The weather house is a folk art device in the form of a small German or Alpine chalet that shows the weather. The typical weather house has two doors side by side. The left side has a girl or woman, right side male or male. The female figure comes out of the house when the weather is sunny and dry, while the men come out to show the rain.
Video Weather house
Description
In fact, weather houses function as hygrometer decorated with folk art. Male and female figures climb into the balance bar, which is postponed by a piece of catgut or hair. The bowel relaxes or diminishes based on humidity in the surrounding air, relaxing when the air is wet and tense when the air is dry. This action swung one figure or another out of the house depending on the humidity. Some variants serve as a barometer: low pressure indicates incorrect weather (rain), good high pressure (sunny weather).

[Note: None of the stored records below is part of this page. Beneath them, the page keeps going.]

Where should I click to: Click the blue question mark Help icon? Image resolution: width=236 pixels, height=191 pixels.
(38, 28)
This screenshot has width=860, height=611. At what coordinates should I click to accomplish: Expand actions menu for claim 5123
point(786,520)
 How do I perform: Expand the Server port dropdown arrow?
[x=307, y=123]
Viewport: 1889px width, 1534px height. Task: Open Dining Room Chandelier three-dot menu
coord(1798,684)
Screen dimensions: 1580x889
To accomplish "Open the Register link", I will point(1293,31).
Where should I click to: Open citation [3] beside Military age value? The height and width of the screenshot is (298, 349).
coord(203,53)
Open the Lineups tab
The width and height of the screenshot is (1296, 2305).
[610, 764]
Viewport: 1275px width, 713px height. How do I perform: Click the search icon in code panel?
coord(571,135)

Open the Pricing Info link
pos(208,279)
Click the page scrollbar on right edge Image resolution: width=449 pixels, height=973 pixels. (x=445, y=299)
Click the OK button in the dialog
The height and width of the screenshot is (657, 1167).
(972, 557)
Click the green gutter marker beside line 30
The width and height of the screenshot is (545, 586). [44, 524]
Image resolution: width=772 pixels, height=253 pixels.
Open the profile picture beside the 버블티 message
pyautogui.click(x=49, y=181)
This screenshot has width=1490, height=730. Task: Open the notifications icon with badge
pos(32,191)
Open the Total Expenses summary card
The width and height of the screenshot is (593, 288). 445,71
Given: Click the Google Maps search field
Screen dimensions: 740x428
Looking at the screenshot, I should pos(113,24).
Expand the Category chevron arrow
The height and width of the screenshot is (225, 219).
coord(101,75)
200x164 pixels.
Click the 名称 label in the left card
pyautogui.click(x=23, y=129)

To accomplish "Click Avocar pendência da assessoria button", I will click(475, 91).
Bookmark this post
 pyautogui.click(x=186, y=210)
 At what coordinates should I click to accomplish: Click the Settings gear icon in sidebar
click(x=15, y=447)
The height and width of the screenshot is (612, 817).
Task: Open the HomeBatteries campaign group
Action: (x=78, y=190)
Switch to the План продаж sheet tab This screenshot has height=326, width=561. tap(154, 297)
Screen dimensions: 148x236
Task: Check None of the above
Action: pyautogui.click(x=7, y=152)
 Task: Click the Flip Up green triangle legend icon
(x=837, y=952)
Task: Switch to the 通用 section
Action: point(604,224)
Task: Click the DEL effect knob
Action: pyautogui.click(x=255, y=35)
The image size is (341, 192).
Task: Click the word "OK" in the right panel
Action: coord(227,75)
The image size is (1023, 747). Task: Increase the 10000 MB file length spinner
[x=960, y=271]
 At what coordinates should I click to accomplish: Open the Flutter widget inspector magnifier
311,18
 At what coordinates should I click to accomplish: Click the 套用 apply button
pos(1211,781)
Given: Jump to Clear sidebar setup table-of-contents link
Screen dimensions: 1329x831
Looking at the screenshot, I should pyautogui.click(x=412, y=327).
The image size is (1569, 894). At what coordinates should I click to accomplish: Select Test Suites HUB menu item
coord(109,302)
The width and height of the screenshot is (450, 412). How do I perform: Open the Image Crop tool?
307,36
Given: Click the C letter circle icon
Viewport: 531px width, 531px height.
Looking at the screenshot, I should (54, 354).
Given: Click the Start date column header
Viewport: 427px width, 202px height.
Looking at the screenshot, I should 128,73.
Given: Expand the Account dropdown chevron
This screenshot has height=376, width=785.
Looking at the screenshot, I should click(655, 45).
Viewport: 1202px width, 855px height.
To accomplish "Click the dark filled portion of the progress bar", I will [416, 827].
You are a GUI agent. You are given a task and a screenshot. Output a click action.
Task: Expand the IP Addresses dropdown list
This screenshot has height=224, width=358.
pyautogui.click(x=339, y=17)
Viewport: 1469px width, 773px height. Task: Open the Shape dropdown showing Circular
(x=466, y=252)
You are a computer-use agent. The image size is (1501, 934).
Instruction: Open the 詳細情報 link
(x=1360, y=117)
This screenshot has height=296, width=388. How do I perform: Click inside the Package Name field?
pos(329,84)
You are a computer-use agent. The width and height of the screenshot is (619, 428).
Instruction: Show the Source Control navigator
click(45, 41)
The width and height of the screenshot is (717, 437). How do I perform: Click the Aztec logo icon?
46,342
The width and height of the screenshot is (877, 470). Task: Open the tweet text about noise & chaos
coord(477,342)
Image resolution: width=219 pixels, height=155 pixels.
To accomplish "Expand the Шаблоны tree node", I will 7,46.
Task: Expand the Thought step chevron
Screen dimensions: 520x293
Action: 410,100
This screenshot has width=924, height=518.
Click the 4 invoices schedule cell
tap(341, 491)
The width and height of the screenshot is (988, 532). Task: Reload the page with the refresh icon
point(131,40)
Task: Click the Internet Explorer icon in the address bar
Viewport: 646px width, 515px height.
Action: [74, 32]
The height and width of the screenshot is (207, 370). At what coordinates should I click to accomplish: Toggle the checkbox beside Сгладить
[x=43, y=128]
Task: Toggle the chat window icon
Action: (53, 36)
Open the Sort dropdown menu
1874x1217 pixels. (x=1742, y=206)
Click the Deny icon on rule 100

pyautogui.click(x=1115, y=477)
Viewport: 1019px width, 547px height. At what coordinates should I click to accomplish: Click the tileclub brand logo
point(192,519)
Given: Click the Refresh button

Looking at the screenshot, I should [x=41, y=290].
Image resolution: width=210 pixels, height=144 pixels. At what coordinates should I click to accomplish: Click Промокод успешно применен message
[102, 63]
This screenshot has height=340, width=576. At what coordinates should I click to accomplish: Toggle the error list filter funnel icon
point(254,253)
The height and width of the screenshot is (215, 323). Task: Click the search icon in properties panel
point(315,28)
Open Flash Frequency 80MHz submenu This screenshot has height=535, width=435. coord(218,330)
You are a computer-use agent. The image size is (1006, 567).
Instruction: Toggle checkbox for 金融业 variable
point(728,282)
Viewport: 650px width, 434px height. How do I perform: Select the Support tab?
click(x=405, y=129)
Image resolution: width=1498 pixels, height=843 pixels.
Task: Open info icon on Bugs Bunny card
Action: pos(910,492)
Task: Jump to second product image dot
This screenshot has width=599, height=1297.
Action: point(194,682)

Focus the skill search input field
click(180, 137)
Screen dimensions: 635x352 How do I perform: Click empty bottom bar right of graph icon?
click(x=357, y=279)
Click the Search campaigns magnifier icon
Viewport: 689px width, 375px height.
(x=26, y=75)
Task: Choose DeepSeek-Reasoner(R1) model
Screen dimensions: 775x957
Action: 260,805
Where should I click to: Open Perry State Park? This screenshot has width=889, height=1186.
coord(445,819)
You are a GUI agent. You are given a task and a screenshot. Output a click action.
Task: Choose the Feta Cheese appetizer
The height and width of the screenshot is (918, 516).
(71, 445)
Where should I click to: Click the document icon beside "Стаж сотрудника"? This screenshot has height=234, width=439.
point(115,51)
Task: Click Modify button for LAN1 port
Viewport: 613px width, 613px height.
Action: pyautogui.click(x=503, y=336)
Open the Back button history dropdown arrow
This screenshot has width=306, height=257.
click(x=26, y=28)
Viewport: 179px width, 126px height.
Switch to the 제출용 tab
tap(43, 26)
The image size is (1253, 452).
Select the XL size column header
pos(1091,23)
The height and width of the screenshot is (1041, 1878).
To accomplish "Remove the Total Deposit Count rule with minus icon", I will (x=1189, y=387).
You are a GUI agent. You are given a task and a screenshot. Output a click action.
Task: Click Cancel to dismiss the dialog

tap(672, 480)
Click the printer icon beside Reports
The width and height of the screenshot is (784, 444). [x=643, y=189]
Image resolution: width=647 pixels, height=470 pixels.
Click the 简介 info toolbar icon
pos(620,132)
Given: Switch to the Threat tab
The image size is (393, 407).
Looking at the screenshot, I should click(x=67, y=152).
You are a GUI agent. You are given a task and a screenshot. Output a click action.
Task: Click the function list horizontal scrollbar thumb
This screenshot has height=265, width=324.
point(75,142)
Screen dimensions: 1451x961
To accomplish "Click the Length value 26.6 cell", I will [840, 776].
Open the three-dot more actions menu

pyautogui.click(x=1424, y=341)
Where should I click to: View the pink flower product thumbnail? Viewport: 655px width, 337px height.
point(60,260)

Weather homes are associated in popular minds with Austria, Germany or Switzerland, and are often decorated in cock-style clocks. Many weather homes also contain small thermometers in the space between the two doors that hide the intestinal suspension, and many also contain piggy banks. In contrast, the term "weather house" in the United States refers to buildings built by the US Signal Service and then the US Weather Bureau to place the Weather Channel instruments and Weather Observers so they can do their work. For more information, see the U.S. Weather Bureau.
Maps Weather house
Cultural effects
An English-language comic opera called Weather or No, about the male and female characters at home in love, became popular when played as a companion section for The Mikado in 1896- 97.
The Brollys is an animated television series about a boy who is magically transported every night to the weather house on his bedroom wall.